What’s wrong with this presentation? Let me count the ways:

  1. It takes up a lot of space. It’s nearly a full page, yet provides only nine data points.
  2. It’s hard to read. Your eye must jump back and forth between the colors of the doughnut slices (or pie wedges) and the color squares in the legend. This is hard, time-consuming work.
  3. It’s hard to make comparisons. Each doughnut slice is in its own plane, at a different angle from every other slice; this makes all but the grossest comparisons difficult.
  4. There is no context. More on this below.  

So let’s try this graph again, this time using a 100% Stacked Column graph:

    Warriors scoring -- Stacked Bar #1

In about one-third the space, we now have a graph that’s much easier to read. The legend presents names and points-per-game in the same order as the corresponding elements in the stack. The relative size of each graph element is easier to compare to the others, because the differences all lie along the same dimension – vertical height. And there’s now additional information that was hard to extract from that high-carb doughnut chart; for example, it’s now easy to see from the vertical axis scale that top two players – Stephen Curry and Klay Thompson – accounted for more than 40% of the Warriors’ points, and the top three scored more than 50% of the total points.

Moreover, the problem of context is one of the most damning criticisms of pie/doughnut charts. Numbers mean nothing unless they can be compared to other numbers. How does the Warriors’ scoring distribution compare to other NBA teams? To last year’s team? So let’s pretend that the Warriors’ scoring distribution over the next 15 games was different from what we saw in the first 26 games. In only a bit more space, our 100% Stacked Column graph makes that comparison:

    Warriors scoring -- Stacked Bar #2

The only way to do this with doughnut charts would be to show two doughnuts side-by-side, which would (a) use up double the space and (b) be extremely difficult for visual comparisons. (I might add that in stacked column graphs, the series lines can be useful; here, you can easily tell whether a player’s share of the points is increasing or decreasing by whether the series lines converge (e.g., Stephen Curry) or diverge (e.g., Harrison Barnes).

We’re not quite finished yet, though. It’s easy to see that the scoring distribution across the team is evener over the next 15 games than it was in the first 26. But is that a good thing? So here’s another Stacked Column graph, this time using total points scored rather than normalizing to 100% of the total:

    Warriors scoring -- Stacked Bar #3

The Warriors clearly have a problem here: Stephen Curry’s average dropped by more than 14 points/game, and while the rest of the team picked up a little bit of the slack, the Warriors’ total scoring dropped from about 115 points/game to about 105. This conclusion could not have been reached with doughnut charts – not only are side-by-side charts difficult to compare for the reasons cited above, it’s even harder to make sense of the comparison when the two doughnuts are of different sizes.

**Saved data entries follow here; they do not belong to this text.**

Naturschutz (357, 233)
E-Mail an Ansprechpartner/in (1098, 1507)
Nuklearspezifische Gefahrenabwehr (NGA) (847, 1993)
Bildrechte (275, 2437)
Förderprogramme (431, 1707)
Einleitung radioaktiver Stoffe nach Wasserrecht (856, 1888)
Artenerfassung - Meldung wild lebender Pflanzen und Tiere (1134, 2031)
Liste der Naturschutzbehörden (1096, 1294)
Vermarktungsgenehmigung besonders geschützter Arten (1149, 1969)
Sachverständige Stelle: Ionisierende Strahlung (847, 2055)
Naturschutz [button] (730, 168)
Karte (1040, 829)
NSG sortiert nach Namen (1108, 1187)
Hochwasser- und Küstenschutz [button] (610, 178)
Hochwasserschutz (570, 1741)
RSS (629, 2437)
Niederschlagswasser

This example from basketball illustrates a few of the many ways pies and doughnuts are deficient, in quantation as well as dietetically. So the next time you’re trying to decide how to present the principal components of your company’s operating expenses, or how your industry’s market share has evolved over the years, remember that just because a graph looks tasty doesn’t mean it will provide adequate nutrition for your audience.